COVID 19 Pooled Testing Consent (Staff/Students 18+)

  • Date Format: MM slash DD slash YYYY
  • By completing and submitting this form, I confirm that I am the appropriate individual to provide consent and:

    1. I authorize the collection and testing of a weekly pooled COVID-19 test on me during school hours, in addition to any necessary individual diagnostic follow up tests (including Abbott BinaxNOW rapid antigen tests and PCR/molecular tests). I understand that all sample types will be non-invasive, short nasal swabs or saliva samples.
    2. I understand that pooled testing does not yield individual results for each member of a pool, and that my individual results within a pooled test cannot be shared with me. However, I understand that my personal health information and personally identifiable information may be entered into the testing provider’s technology platform to assist with tracking pooled testing and identifying individuals in need of follow up testing.
    3. I understand that I will be notified about the results of any individual diagnostic “follow up” test for COVID-19 performed on me.
    4. I understand that there is the potential for a false positive or false negative COVID-19 test result for pooled or individual tests. Given the potential for a false negative, I understand that my student should continue to follow all COVID-19 safety guidance, including mask-wearing and social distancing, and follow school protocols for isolating and testing in the event the student develops symptoms of COVID-19.
    5. I understand that staff administering pooled testing and follow up testing have received training on safe and proper test administration. I agree that neither the test admnistrator nor Map Academy Charter School nor any of its trustees, officers, employees, or organization sponsors are liable for any accident or injuries that may occur from participation in the pooled testing program.
    6. I understand that I must stay home if feeling unwell. I acknowledge that a positive individual follow up test result is an indication that I must stay home from school, self-isolate, and continue wearing a mask or face covering as directed in an effort to avoid infecting others.
    7. I understand the school system is not acting as my medical provider, this testing does not replace treatment by my medical provider, and I assume complete and full responsibility to take appropriate action with regards to my test results. I agree I will seek medical advice, care and treatment from my medical provider if I have questions or concerns, or if my condition worsens. I understand I am financially responsible for any care I receive from my healthcare provider.
    8. I understand that follow-up testing may create protected health information (PHI) and other personally identifiable information about me. Pursuant to 45 CFR 164.524(c)(3), I authorize and direct the testing company to transmit such PHI to my school, the Department of Public Health, and the testing laboratory. I further understand that PHI may be disclosed to the Executive Office of Health and Human Services and any other party, as authorized under HIPAA.

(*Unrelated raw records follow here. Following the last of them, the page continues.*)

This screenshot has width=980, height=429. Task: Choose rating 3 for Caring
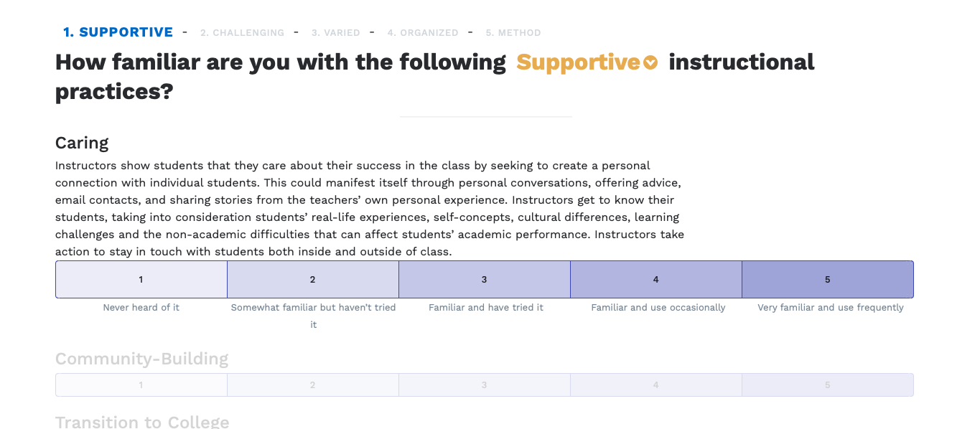point(485,280)
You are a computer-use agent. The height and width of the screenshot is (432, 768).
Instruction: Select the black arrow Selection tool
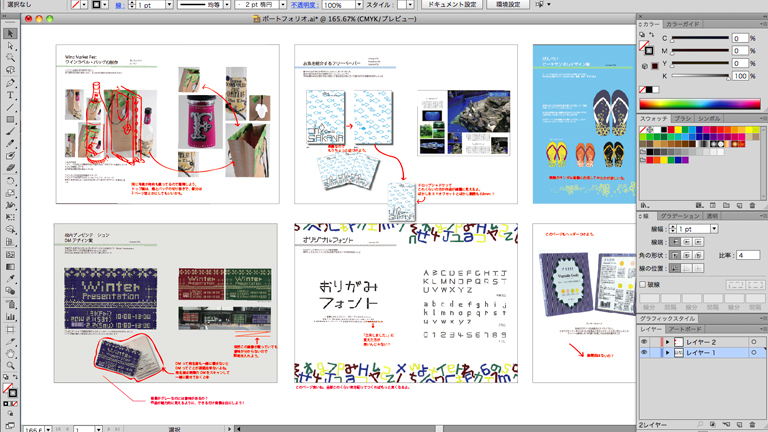coord(10,34)
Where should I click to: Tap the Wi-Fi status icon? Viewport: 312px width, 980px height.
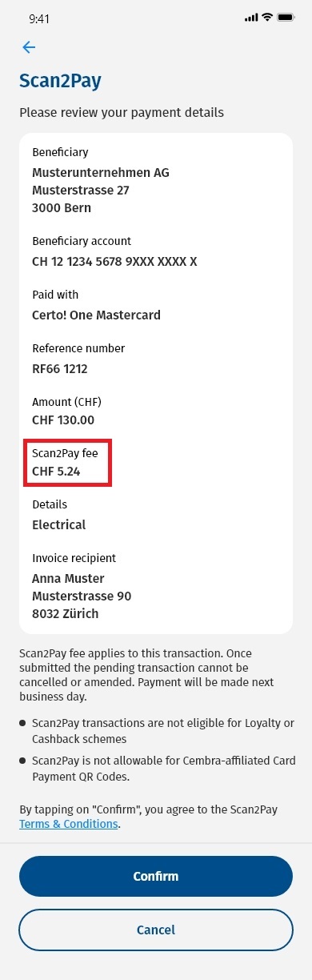pos(266,18)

    9. For Students Only: I understand that participation in pooled testing may require my school to disclose my identity, demographic, and contact information from education records to the testing provider and, for follow-up tests, will require the school to disclose my identity, demographic, and contact information from education records to the Department of Public Health. Pursuant to FERPA, 34 CFR 99.30, I authorize my school to disclose such personally identifiable information (PII) as is required for my participation in pooled and follow-up testing.

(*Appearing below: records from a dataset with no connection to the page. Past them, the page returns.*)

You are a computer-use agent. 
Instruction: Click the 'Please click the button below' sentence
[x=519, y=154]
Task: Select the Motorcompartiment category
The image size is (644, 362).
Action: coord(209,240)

    10. I understand that authorizing these COVID-19 tests is optional and that I can refuse to give this authorization, in which case, I will not be tested.
    11. I understand that I can change my mind and cancel this permission at any time, but that such cancellation is forward-looking only, and will not affect information I already permitted to be released. To cancel this permission for COVID-19 testing, I need to contact Rachel Babcock, Co-Director.
    12. I authorize the testing provider to monitor aspects of the COVID-19 virus, such as tracking viral mutations, by sequencing viruses and other microbes present in the sample(s) for epidemiological and public health purposes. Results of such analyses will not be personally identifiable nor create personally identifiable information.

    I, the undersigned, have been informed about the test purpose, procedures, possible benefits and risks, and I have received a copy of this Informed Consent. I have been given the opportunity to ask questions before I sign, and I have been told that I can ask additional questions at any time. I voluntarily agree to this testing for COVID-19.